The person who corrected the original commenter seems to recognized that "he" was being used in a gender-neutral way, even offering the use of "they" in its place, most likely as gender-neutral "he" is offensive to some.

However, english does not concern itself with what is or is not offensive. That is entirely up to the user to decide.

> Grammatically acceptable or not, using "he" as a gender-neutral pronoun here introduced confusion.

That gender-neutral "they" was suggested as a suitable replacement here, I don't think that is the case. The fact that we can find another word that unambiguously removes gender from the subject means that gender is irrelevant to the comment in question entirely, leaving no room for confusion with respect to what the message is about, no matter what pronoun is used.

2 comments

> The person who corrected the original commenter seems to recognized that "he" was being used in a gender-neutral way and even offered the use of "they"
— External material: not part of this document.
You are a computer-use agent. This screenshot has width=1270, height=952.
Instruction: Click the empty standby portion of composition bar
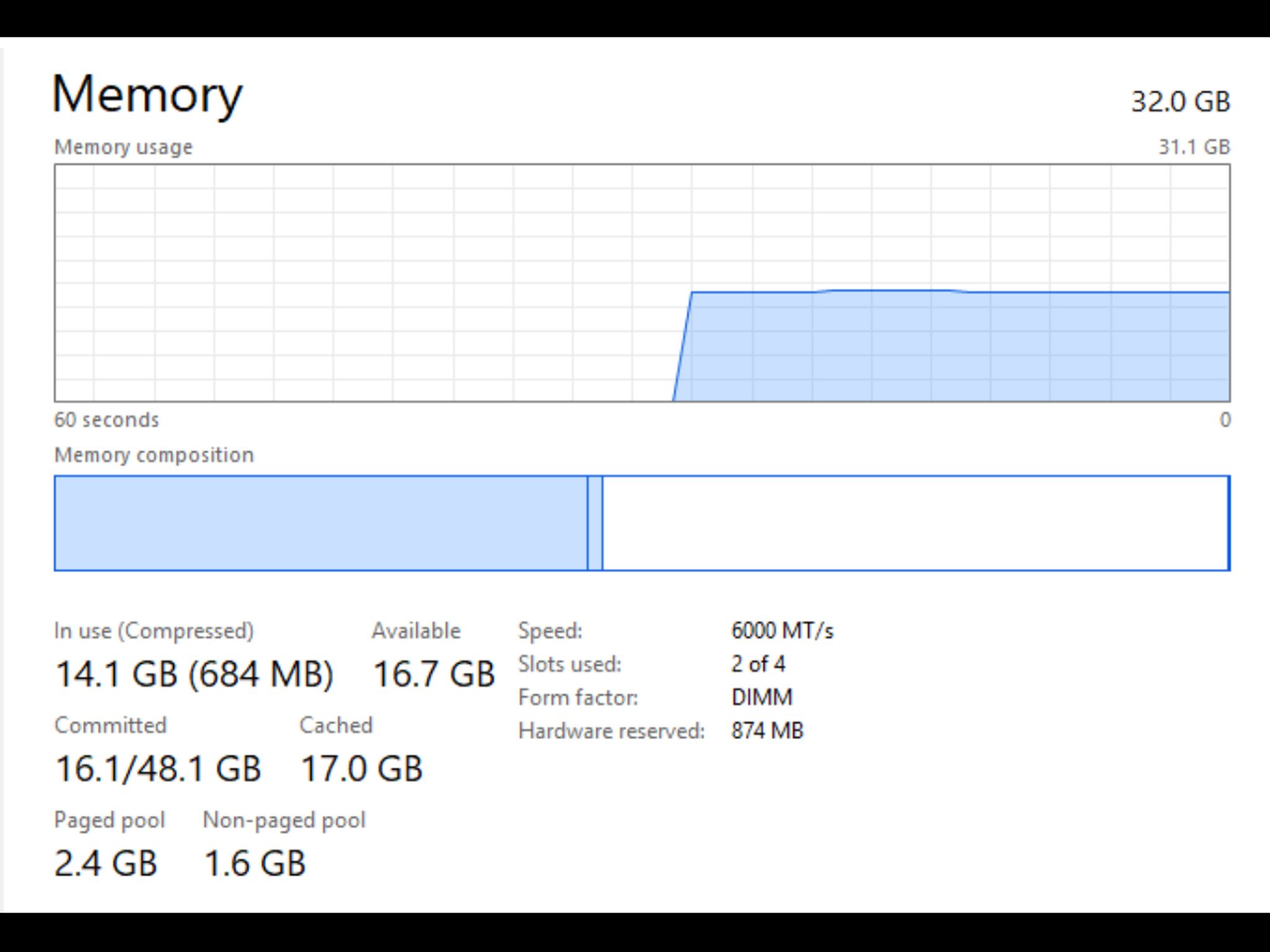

Their first suggestion was to use the correct gender-specific pronoun, and then they said that alternately a gender-neutral one could have been used. I don't think it was understood as gender-neutral.

> The fact that we can find another word that unambiguously removes gender from the subject means that gender is irrelevant to the comment in question entirely

Sure, but if it's read as gender-specific then it's still a factual mistake. Would you be so defensive about someone correcting a wrong, but not critically important, date?

Regardless, it remains that gender-neutral "they" was considered a suitable replacement, thereby indicating that gender was irrelevant to the subject of the comment all along. The gender correction seems to be more about pedantry than confusion. "They" could not possibly work in the comment if gender was a required part of understanding it.
> Regardless, it remains that gender-neutral "they" was considered a suitable replacement, thereby indicating that gender was irrelevant to the subject of the comment all along.

Of course it was, as specifically noted in said corrective comment. Your comment could either use the author's actual gender or not involve gender at all./

> The gender correction seems to be more about pedantry than confusion.

No, the gender correction was about getting the author's gender wrong.

> Your comment could either use the author's actual gender or not involve gender at all.

To be clear, I was not the one who originally used gender-neutral "he" over "she".

> No, the gender correction was about getting the author's gender wrong.

Due to overzealous pedantry, or a misunderstanding of what "he" means in english? Understandably not everyone comes here with english as their first language, so I can appreciate that the word may be not fully understood by some.

> overzealous pedantry

Some people might consider it pedantic to insist to someone who was confused by a choice of wording, and offered a less potentially confusing alternative, that actually it's fine because it's technically correct, regardless of how people understand it when they read it.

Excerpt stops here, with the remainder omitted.